Segment Start: Material shown
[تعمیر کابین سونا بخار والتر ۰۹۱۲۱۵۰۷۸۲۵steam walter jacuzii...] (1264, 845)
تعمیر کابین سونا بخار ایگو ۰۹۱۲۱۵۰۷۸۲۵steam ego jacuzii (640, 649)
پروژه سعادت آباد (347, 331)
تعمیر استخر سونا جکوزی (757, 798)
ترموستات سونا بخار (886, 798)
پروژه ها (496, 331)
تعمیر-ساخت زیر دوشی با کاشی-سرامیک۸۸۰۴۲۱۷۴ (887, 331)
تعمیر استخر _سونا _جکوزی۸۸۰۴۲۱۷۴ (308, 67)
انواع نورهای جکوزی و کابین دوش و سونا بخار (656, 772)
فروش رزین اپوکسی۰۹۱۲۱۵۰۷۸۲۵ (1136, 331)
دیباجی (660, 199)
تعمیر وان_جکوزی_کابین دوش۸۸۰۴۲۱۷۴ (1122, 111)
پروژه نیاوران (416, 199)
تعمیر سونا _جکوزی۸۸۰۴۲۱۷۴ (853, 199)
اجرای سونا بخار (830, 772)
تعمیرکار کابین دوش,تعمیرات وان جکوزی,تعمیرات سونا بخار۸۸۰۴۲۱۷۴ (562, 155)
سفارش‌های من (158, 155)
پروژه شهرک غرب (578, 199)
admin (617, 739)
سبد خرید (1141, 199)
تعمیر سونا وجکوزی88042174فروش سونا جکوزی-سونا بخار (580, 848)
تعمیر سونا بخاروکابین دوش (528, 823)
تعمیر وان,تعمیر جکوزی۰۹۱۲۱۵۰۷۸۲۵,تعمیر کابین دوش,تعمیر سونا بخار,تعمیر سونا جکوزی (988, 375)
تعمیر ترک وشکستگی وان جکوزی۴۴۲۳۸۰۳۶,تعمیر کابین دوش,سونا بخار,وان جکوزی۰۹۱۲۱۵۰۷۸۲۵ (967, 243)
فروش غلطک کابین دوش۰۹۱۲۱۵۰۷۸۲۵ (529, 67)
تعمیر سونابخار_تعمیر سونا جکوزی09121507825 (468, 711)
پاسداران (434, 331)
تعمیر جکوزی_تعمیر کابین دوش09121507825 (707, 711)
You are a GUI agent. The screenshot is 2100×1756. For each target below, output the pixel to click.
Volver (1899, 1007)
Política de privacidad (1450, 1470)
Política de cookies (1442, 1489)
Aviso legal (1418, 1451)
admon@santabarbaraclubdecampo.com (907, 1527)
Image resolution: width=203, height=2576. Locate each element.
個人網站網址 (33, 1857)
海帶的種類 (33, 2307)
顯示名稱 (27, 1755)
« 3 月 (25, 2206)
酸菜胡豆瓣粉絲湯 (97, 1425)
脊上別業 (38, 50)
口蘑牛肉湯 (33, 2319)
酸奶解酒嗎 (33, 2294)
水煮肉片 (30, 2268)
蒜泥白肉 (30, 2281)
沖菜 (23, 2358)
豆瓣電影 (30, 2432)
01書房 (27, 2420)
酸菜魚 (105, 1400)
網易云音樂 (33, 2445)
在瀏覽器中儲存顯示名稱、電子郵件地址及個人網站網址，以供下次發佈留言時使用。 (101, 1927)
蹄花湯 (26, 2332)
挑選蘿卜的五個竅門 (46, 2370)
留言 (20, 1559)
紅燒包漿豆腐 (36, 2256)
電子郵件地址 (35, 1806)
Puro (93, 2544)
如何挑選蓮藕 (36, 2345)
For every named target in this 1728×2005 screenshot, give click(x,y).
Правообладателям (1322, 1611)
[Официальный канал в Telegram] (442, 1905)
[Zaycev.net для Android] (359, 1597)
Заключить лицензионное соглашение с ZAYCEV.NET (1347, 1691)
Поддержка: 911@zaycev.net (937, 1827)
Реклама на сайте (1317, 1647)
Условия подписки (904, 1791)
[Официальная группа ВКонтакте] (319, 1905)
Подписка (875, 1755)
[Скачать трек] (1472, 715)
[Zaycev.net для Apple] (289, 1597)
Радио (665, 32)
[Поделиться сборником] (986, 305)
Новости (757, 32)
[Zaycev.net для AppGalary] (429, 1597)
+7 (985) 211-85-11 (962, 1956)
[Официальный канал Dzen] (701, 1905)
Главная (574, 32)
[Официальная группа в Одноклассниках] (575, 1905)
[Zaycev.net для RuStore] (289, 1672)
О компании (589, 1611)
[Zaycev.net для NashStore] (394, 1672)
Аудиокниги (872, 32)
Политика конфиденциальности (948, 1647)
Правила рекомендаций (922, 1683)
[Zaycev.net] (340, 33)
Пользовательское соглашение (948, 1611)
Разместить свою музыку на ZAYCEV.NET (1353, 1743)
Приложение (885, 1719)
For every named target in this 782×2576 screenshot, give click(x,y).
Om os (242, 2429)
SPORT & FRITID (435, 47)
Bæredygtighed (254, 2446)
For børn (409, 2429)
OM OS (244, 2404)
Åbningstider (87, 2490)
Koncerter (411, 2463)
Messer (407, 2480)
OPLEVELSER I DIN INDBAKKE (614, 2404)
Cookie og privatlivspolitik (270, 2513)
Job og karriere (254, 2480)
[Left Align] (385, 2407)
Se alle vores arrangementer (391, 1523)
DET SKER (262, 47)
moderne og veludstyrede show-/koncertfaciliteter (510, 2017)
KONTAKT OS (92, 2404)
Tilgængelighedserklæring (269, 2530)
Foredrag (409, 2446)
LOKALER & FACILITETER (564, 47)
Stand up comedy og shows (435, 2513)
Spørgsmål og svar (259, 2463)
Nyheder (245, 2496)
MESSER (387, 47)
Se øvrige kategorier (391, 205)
Segment End: Material shown
# Exercise requirements:
Please output the full listing, keeping every character the same.

# Solution for this exercise:
[تعمیر کابین سونا بخار والتر ۰۹۱۲۱۵۰۷۸۲۵steam walter jacuzii...] (1264, 845)
تعمیر کابین سونا بخار ایگو ۰۹۱۲۱۵۰۷۸۲۵steam ego jacuzii (640, 649)
پروژه سعادت آباد (347, 331)
تعمیر استخر سونا جکوزی (757, 798)
ترموستات سونا بخار (886, 798)
پروژه ها (496, 331)
تعمیر-ساخت زیر دوشی با کاشی-سرامیک۸۸۰۴۲۱۷۴ (887, 331)
تعمیر استخر _سونا _جکوزی۸۸۰۴۲۱۷۴ (308, 67)
انواع نورهای جکوزی و کابین دوش و سونا بخار (656, 772)
فروش رزین اپوکسی۰۹۱۲۱۵۰۷۸۲۵ (1136, 331)
دیباجی (660, 199)
تعمیر وان_جکوزی_کابین دوش۸۸۰۴۲۱۷۴ (1122, 111)
پروژه نیاوران (416, 199)
تعمیر سونا _جکوزی۸۸۰۴۲۱۷۴ (853, 199)
اجرای سونا بخار (830, 772)
تعمیرکار کابین دوش,تعمیرات وان جکوزی,تعمیرات سونا بخار۸۸۰۴۲۱۷۴ (562, 155)
سفارش‌های من (158, 155)
پروژه شهرک غرب (578, 199)
admin (617, 739)
سبد خرید (1141, 199)
تعمیر سونا وجکوزی88042174فروش سونا جکوزی-سونا بخار (580, 848)
تعمیر سونا بخاروکابین دوش (528, 823)
تعمیر وان,تعمیر جکوزی۰۹۱۲۱۵۰۷۸۲۵,تعمیر کابین دوش,تعمیر سونا بخار,تعمیر سونا جکوزی (988, 375)
تعمیر ترک وشکستگی وان جکوزی۴۴۲۳۸۰۳۶,تعمیر کابین دوش,سونا بخار,وان جکوزی۰۹۱۲۱۵۰۷۸۲۵ (967, 243)
فروش غلطک کابین دوش۰۹۱۲۱۵۰۷۸۲۵ (529, 67)
تعمیر سونابخار_تعمیر سونا جکوزی09121507825 (468, 711)
پاسداران (434, 331)
تعمیر جکوزی_تعمیر کابین دوش09121507825 (707, 711)
You are a GUI agent. The screenshot is 2100×1756. For each target below, output the pixel to click.
Volver (1899, 1007)
Política de privacidad (1450, 1470)
Política de cookies (1442, 1489)
Aviso legal (1418, 1451)
admon@santabarbaraclubdecampo.com (907, 1527)
Image resolution: width=203, height=2576. Locate each element.
個人網站網址 (33, 1857)
海帶的種類 (33, 2307)
顯示名稱 (27, 1755)
« 3 月 (25, 2206)
酸菜胡豆瓣粉絲湯 (97, 1425)
脊上別業 (38, 50)
口蘑牛肉湯 (33, 2319)
酸奶解酒嗎 (33, 2294)
水煮肉片 (30, 2268)
蒜泥白肉 (30, 2281)
沖菜 (23, 2358)
豆瓣電影 (30, 2432)
01書房 (27, 2420)
酸菜魚 (105, 1400)
網易云音樂 (33, 2445)
在瀏覽器中儲存顯示名稱、電子郵件地址及個人網站網址，以供下次發佈留言時使用。 (101, 1927)
蹄花湯 (26, 2332)
挑選蘿卜的五個竅門 (46, 2370)
留言 (20, 1559)
紅燒包漿豆腐 (36, 2256)
電子郵件地址 (35, 1806)
Puro (93, 2544)
如何挑選蓮藕 (36, 2345)
For every named target in this 1728×2005 screenshot, give click(x,y).
Правообладателям (1322, 1611)
[Официальный канал в Telegram] (442, 1905)
[Zaycev.net для Android] (359, 1597)
Заключить лицензионное соглашение с ZAYCEV.NET (1347, 1691)
Поддержка: 911@zaycev.net (937, 1827)
Реклама на сайте (1317, 1647)
Условия подписки (904, 1791)
[Официальная группа ВКонтакте] (319, 1905)
Подписка (875, 1755)
[Скачать трек] (1472, 715)
[Zaycev.net для Apple] (289, 1597)
Радио (665, 32)
[Поделиться сборником] (986, 305)
Новости (757, 32)
[Zaycev.net для AppGalary] (429, 1597)
+7 (985) 211-85-11 (962, 1956)
[Официальный канал Dzen] (701, 1905)
Главная (574, 32)
[Официальная группа в Одноклассниках] (575, 1905)
[Zaycev.net для RuStore] (289, 1672)
О компании (589, 1611)
[Zaycev.net для NashStore] (394, 1672)
Аудиокниги (872, 32)
Политика конфиденциальности (948, 1647)
Правила рекомендаций (922, 1683)
[Zaycev.net] (340, 33)
Пользовательское соглашение (948, 1611)
Разместить свою музыку на ZAYCEV.NET (1353, 1743)
Приложение (885, 1719)
For every named target in this 782×2576 screenshot, give click(x,y).
Om os (242, 2429)
SPORT & FRITID (435, 47)
Bæredygtighed (254, 2446)
For børn (409, 2429)
OM OS (244, 2404)
Åbningstider (87, 2490)
Koncerter (411, 2463)
Messer (407, 2480)
OPLEVELSER I DIN INDBAKKE (614, 2404)
Cookie og privatlivspolitik (270, 2513)
Job og karriere (254, 2480)
[Left Align] (385, 2407)
Se alle vores arrangementer (391, 1523)
DET SKER (262, 47)
moderne og veludstyrede show-/koncertfaciliteter (510, 2017)
KONTAKT OS (92, 2404)
Tilgængelighedserklæring (269, 2530)
Foredrag (409, 2446)
LOKALER & FACILITETER (564, 47)
Stand up comedy og shows (435, 2513)
Spørgsmål og svar (259, 2463)
Nyheder (245, 2496)
MESSER (387, 47)
Se øvrige kategorier (391, 205)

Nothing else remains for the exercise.